The study aimed to investigate the contribution of obstetric risk factors, including mode of delivery and perineal trauma to postpartum dyspareunia. It also examined the influences of other risk factors, including breastfeeding, maternal fatigue, maternal depression and intimate partner abuse.
A cohort of 1244 first time mothers across six maternity hospitals in Melbourne, Australia was used. Data were taken from baseline and postnatal questionnaires at 3, 6, 12 and 18 months. The mean gestational age of the study participants at the time of enrolment was 15 weeks.
Of the women sampled, 49% had a spontaneous vaginal birth, two thirds of whom sustained a sutured tear and/or episiotomy, 10.8% had an operative vaginal birth assisted by vacuum extraction and 10.7% gave birth assisted by forceps. Additionally, 9.7% were delivered by elective caesarean section and 19.9% were delivered by emergency caesarean section.
Results showed that 78% of the study population had resumed sexual intercourse by 3 months, 94% by 6 months, 97% by 12 months and 98% by 18 months postpartum.

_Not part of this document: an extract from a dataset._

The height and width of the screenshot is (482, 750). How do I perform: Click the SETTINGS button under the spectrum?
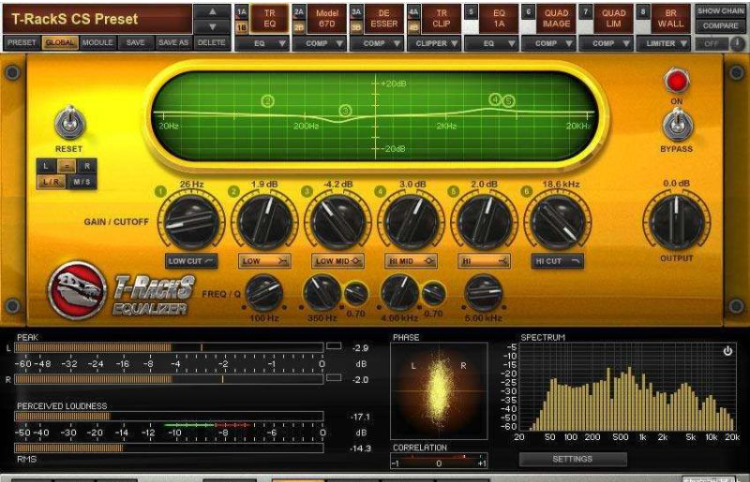(573, 459)
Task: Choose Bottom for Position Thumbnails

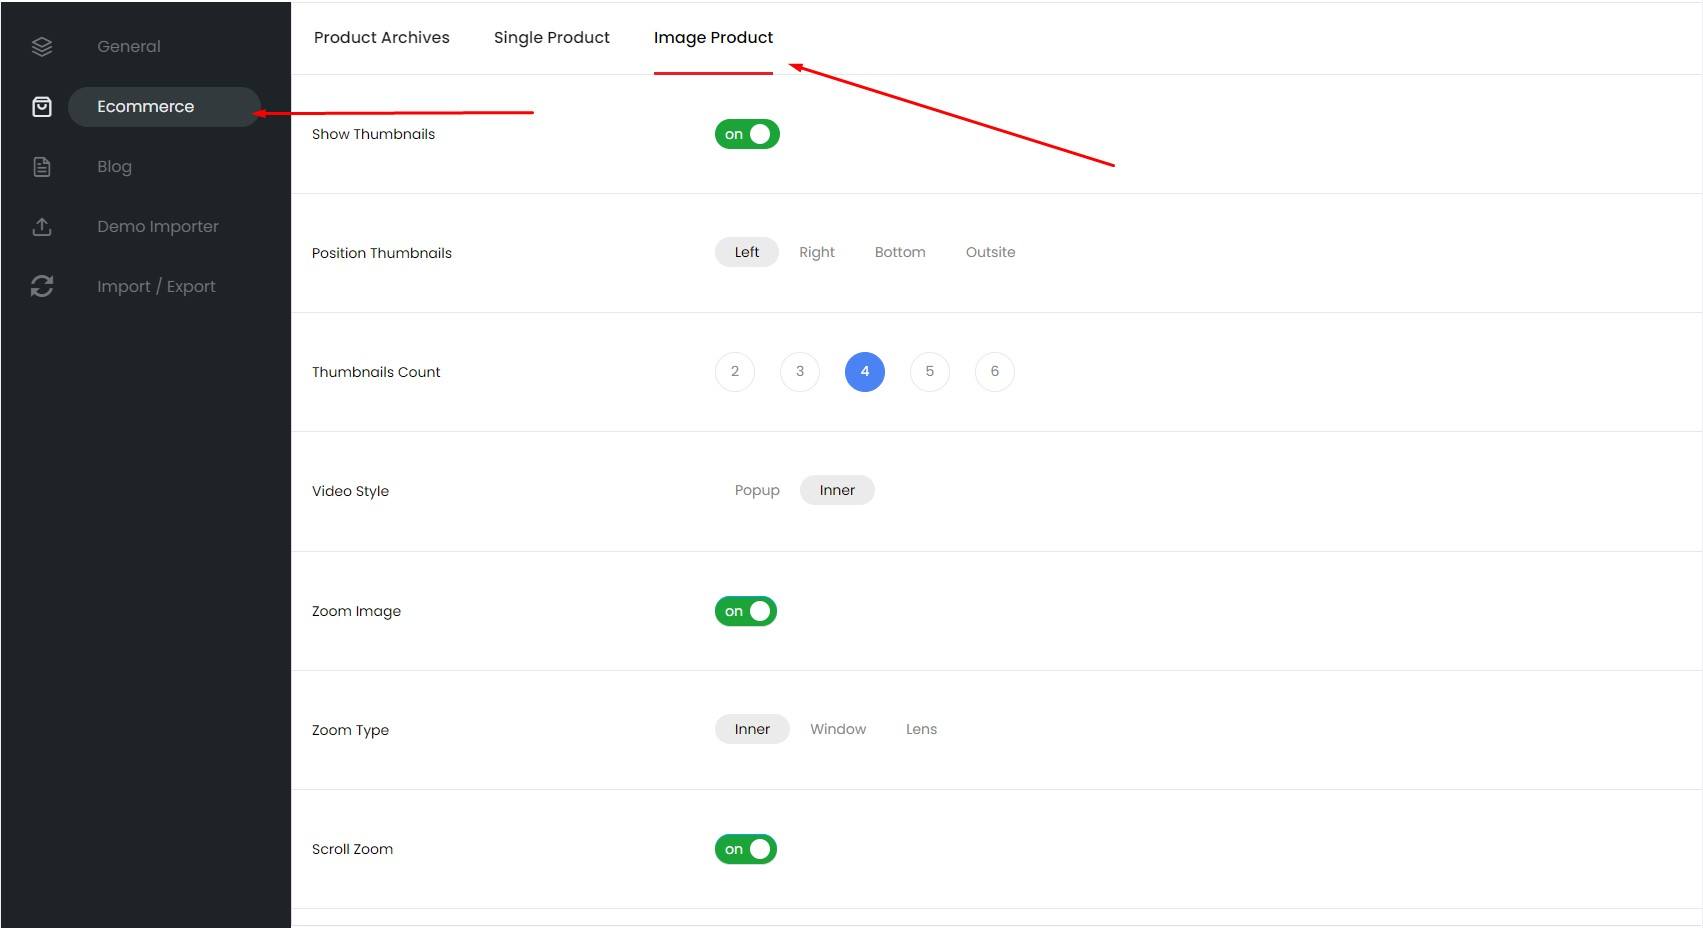Action: point(899,252)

With regards to dyspareunia following childbirth, most of the women (85.7%) who had resumed sex by 12 months postpartum experienced pain during first vaginal sex after childbirth. Dyspareunia was reported by 44.7% of women at 3 months postpartum, 43.4% at 6 months, 28.1% at 12 months and 23.4% at 18 months postpartum. Of the women who reported dyspareunia at 6 months postpartum, a third (32.7%) reported persisting dyspareunia at 18 months postpartum.
Compared to women who had a spontaneous vaginal delivery with intact perineum or unsutured tear, women who had an emergency caesarean section, vacuum extraction or elective caesarean section had double the risk of reporting dyspareunia at 18 months postpartum, adjusting for maternal age and other risk factors.

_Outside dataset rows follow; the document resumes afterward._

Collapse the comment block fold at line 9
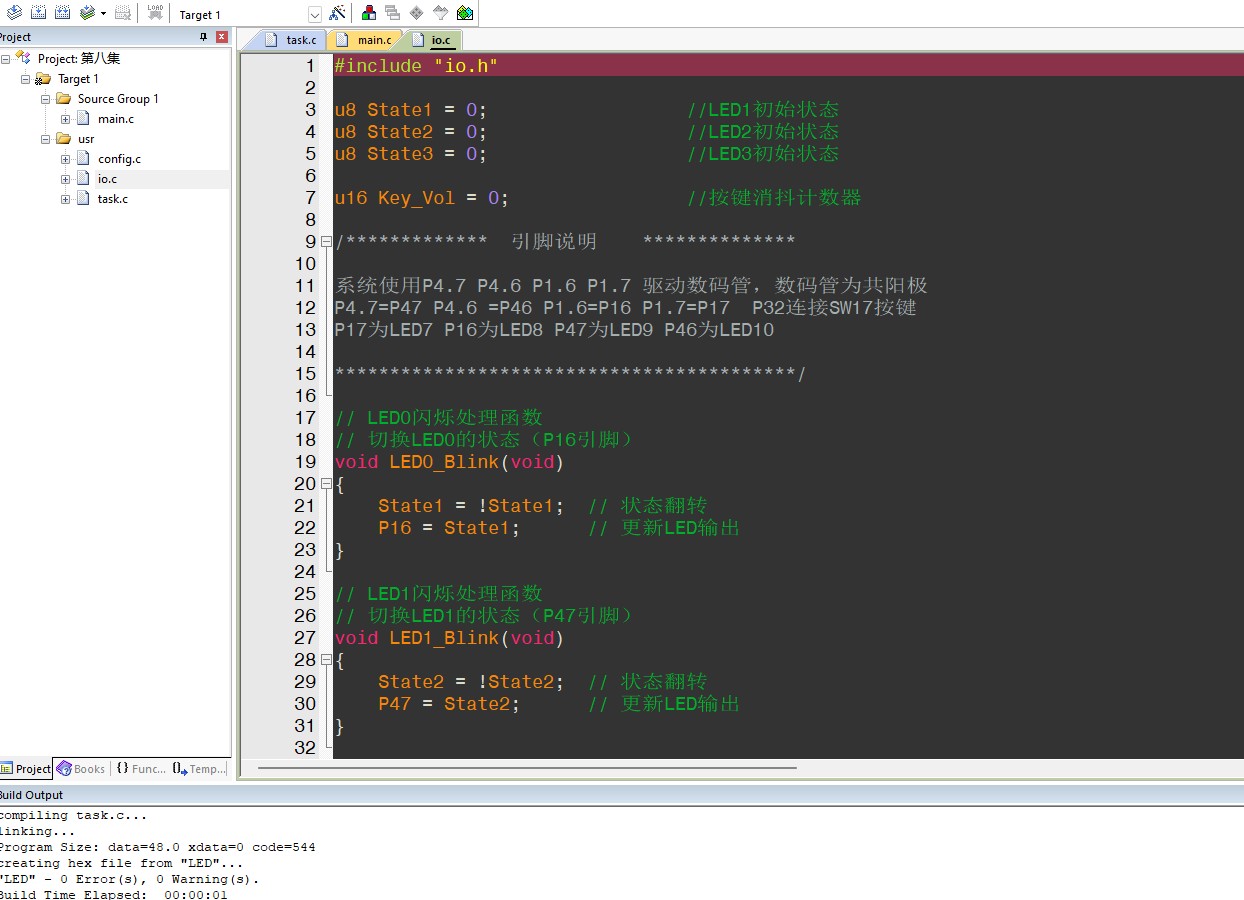 (326, 242)
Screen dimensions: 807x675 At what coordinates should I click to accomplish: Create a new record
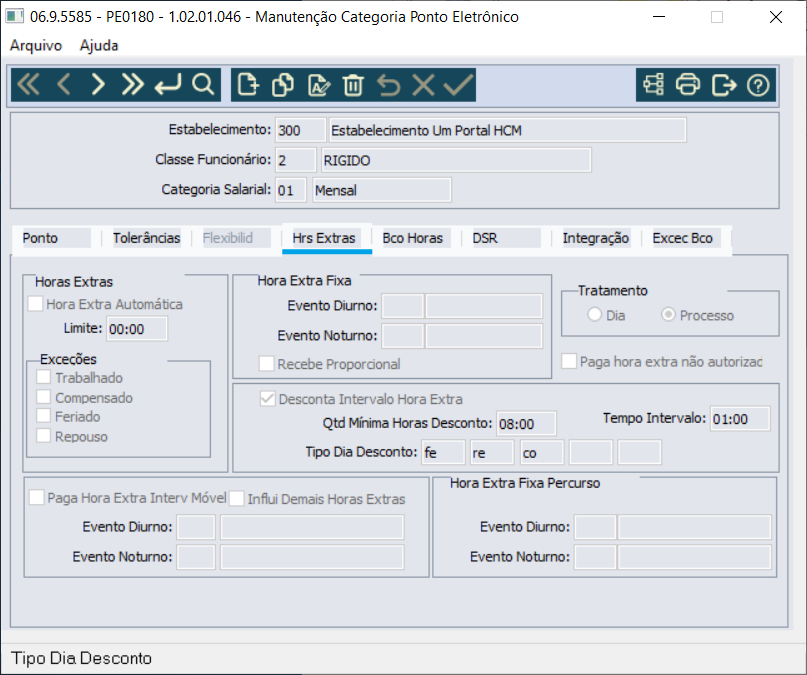(248, 84)
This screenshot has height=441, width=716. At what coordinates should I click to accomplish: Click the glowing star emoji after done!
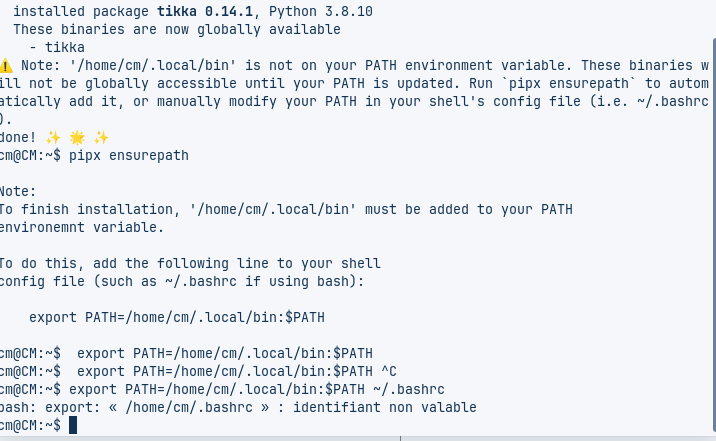pyautogui.click(x=77, y=137)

Other factors associated with dyspareunia at 18 months postpartum include pre-pregnancy dyspareunia, intimate partner abuse and maternal fatigue. One in six women (16%) in the study experienced abuse by an intimate partner in the first 12 months postpartum. One third of these women (32.4%) reported dyspareunia at 18 months postpartum, compared with 20.7% of women who did not experience intimate partner abuse. The authors of the study highlight that these results suggest that clinicians should be alert to the possibility that intimate partner abuse is a potential underlying factor in persisting dyspareunia.
The authors conclude that greater recognition and understanding of the role of mode of delivery and perineal trauma in contributing to postpartum maternal morbidities is needed. Additionally, ways to prevent postpartum dyspareunia should be explored.
Ellie McDonald from the Murdoch Childrens Research Institute, Victoria, Australia and co-author of the study said:
"Almost all women experience some pain during first sexual intercourse following childbirth.
"However, our findings show the extent to which women report persisting dyspareunia at 6 and 18 months postpartum is influenced by events during labour and birth, in particular caesarean section and vacuum extraction delivery.
"Not enough is known about the longer term impact of obstetric procedures on maternal health. The fact that dyspareunia is more common among women experiencing operative procedures points to the need for focusing clinical attention on ways to help women experiencing ongoing morbidity, and increased efforts to prevent postpartum morbidity where possible."
Patrick Chien, BJOG Deputy Editor-in-chief added:
"This is the first study with detailed, frequent and long-term follow-up to assess associations of dyspareunia with obstetric risk factors.
"This study provides us with robust evidence about the extent and persistence of postpartum dyspareunia and associations with mode of delivery and perineal trauma. Future research could look into ways of preventing dyspareunia."